The Day After the Decade After Tomorrow

dat The movie The Day After Tomorrow saw the planet globally affected by the cessation of the ocean conveyor belt, or, more precisely known as the thermohaline circulation (THC). The northern hemisphere suffered massive drops in temperature, rises in sea level and a variety of other climate conditions.

Putting aside the fantastical nature of the speed with which this happened, the base science is sound; that an increase in freshwater could slow or shutdown the thermohaline circulation, causing an unexpected and unhelpful ice age.

Now to be fair, the freshwater increase would necessitate the entire Greenland ice sheet to dissipate for this to happen, but given a timeframe of decades to centuries, this is not entirely out of the question. In addition, we know for a fact that a sudden increase in freshwater will have significant effects in the northern hemisphere, because Earth has already seen it happen.

The Younger Dryas was a brief period of cold climate approximately 12,800 to 11,500 years Before Present. Prior to the Younger Dryas, a period of massive deglaciation took place across North America, leaving behind freshwater lakes fed by glacial runoff. One of these freshwater lakes was Lake Agassiz, a lake that measured in at approximately the size of Iraq, covering much of Manitoba, western Ontario, northern Minnesota, eastern North Dakota, and Saskatchewan (see image below).


Climatologists believe that Lake Agassiz drained through the Great Lakes and Saint Lawrence River into the Atlantic Ocean, at approximately 11000 BC, causing the strangling of the THC.

Scientists note that if such an event were to occur, there is nothing we could do to stop it; we will have gone too far already. However Ed Hawkins and Rowan Sutton of the University of Reading, UK, have used a climate model developed by the Met Office’s Hadley Centre to give us at least a warning.

The study “is the first to demonstrate that such rapid changes are potentially predictable,” Hawkins says. “It is a first step in designing a possible ‘early warning system’.”

Their climate simulation ran for 1100 virtual years, based on pre-industrial C02 data, and showed several natural fluctuations big enough to make the THC slow or speed up by about 15% within a decade. In the data though, a few locations within the North Atlantic Ocean showed signs of the oncoming change, giving a warming of as much as 10 years.

These indicators were a drop in the sea-surface temperature and salinity of water in the Nordic seas, as well as a drop in flow through the Denmark Strait.

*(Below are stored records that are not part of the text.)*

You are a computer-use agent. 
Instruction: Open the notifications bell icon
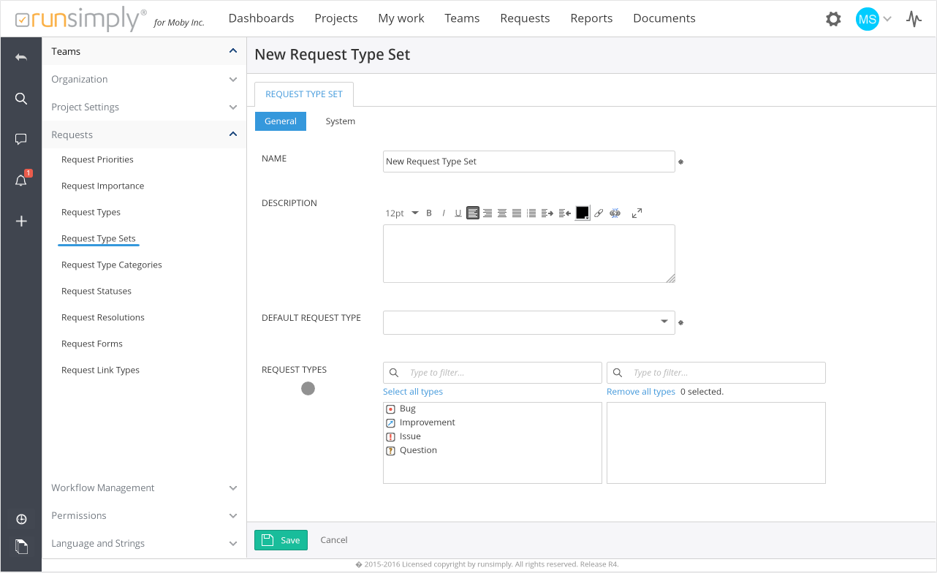pyautogui.click(x=21, y=181)
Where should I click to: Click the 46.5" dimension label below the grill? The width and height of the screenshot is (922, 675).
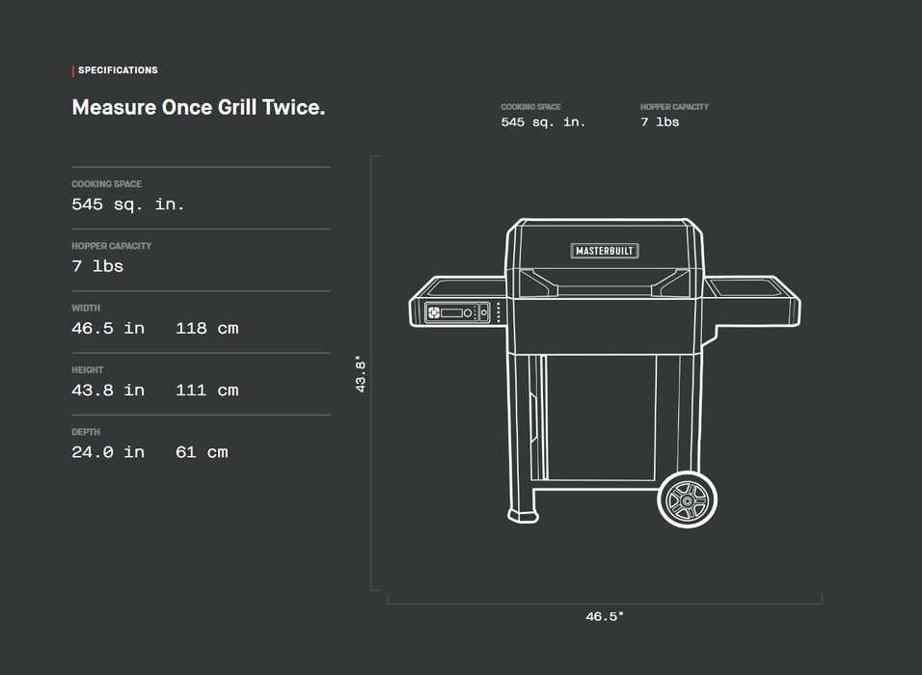click(x=605, y=616)
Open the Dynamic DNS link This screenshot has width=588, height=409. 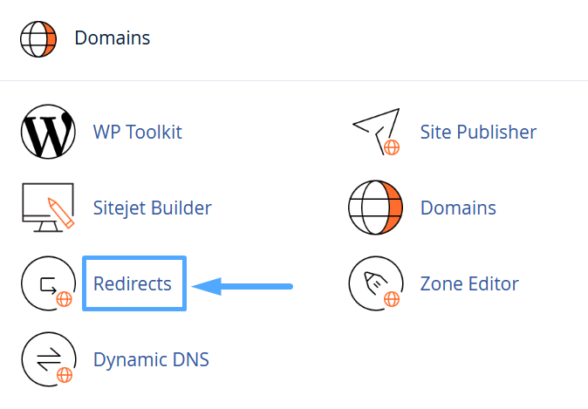[150, 359]
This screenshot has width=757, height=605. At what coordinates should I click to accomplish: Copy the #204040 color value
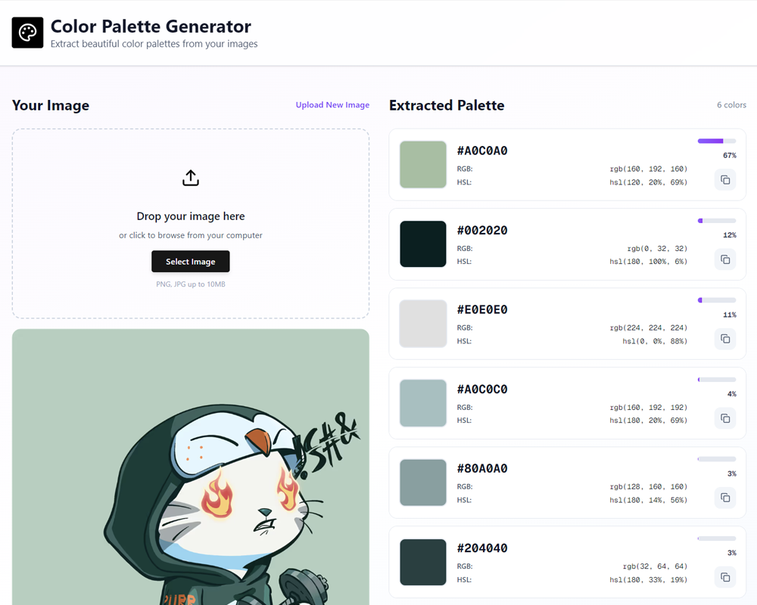(725, 577)
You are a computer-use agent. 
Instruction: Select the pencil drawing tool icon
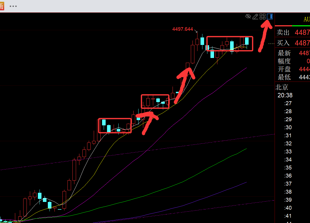[255, 16]
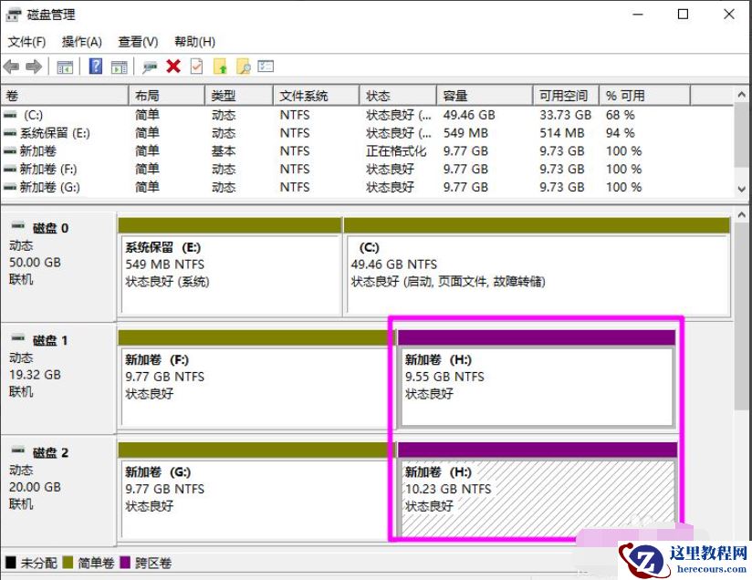The width and height of the screenshot is (752, 580).
Task: Click the folder with up arrow icon
Action: click(219, 66)
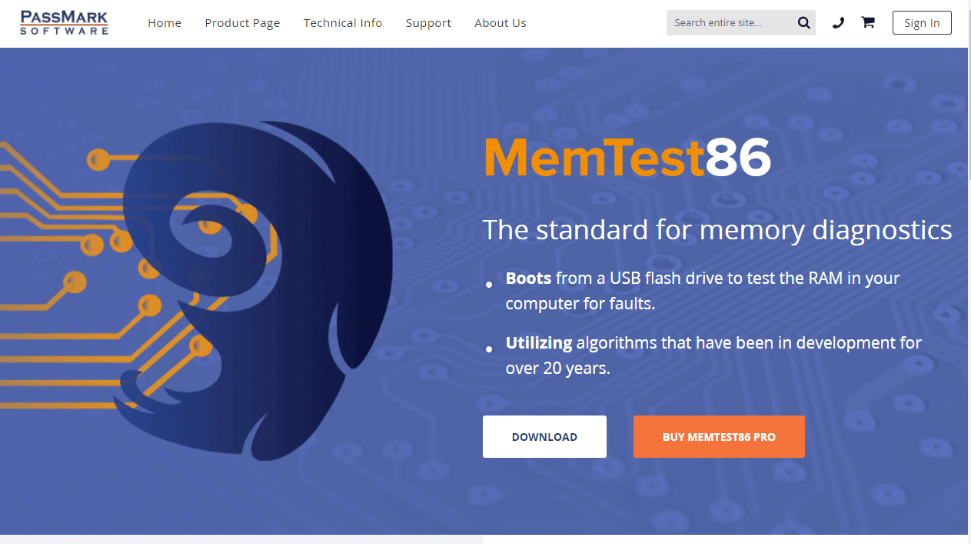The width and height of the screenshot is (971, 544).
Task: Click the bold Boots bullet text
Action: tap(528, 278)
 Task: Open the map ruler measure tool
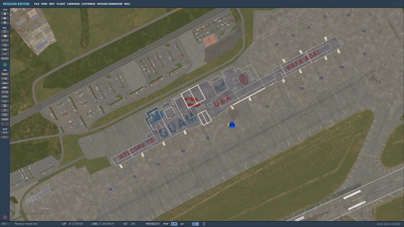tap(4, 137)
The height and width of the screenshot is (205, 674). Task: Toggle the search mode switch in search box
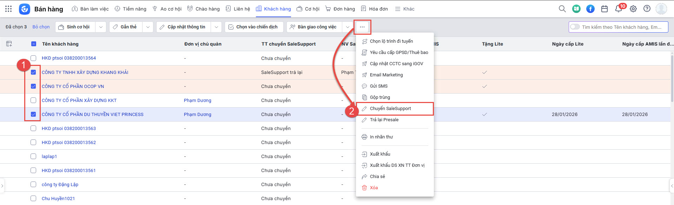tap(575, 27)
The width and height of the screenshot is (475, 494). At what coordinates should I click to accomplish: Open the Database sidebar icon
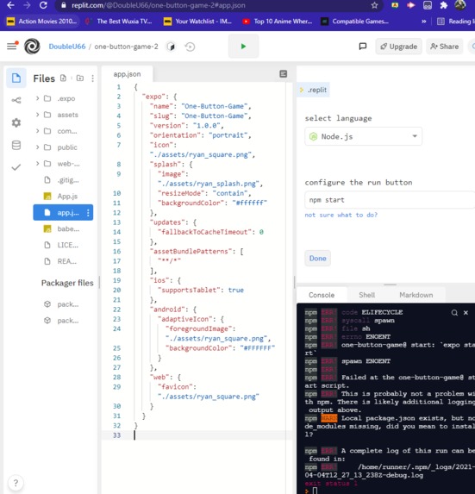click(x=16, y=145)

“Ten years’ warning would not be enough to do anything about the change itself, but could aid adaptation planning on regional scales,” Hawkins says. As depicted in the movie, when the cessation of the THC happened, the planet was unable to cope, and millions died, while millions more streamed across their southern borders looking for warmer weather.

This simulation is not necessarily helpful in terms of a world in the grips of climate change, as it only looked at natural variations. “The markers for a slowdown due to global warming might be very different,” Hawkins says. And accortding to the latest IPCC report, if global warming continues as it has been, it is “very likely” that the current will slow this century.

Australia, South America, Africa, be prepared for an influx of residents sometime in the next few decades!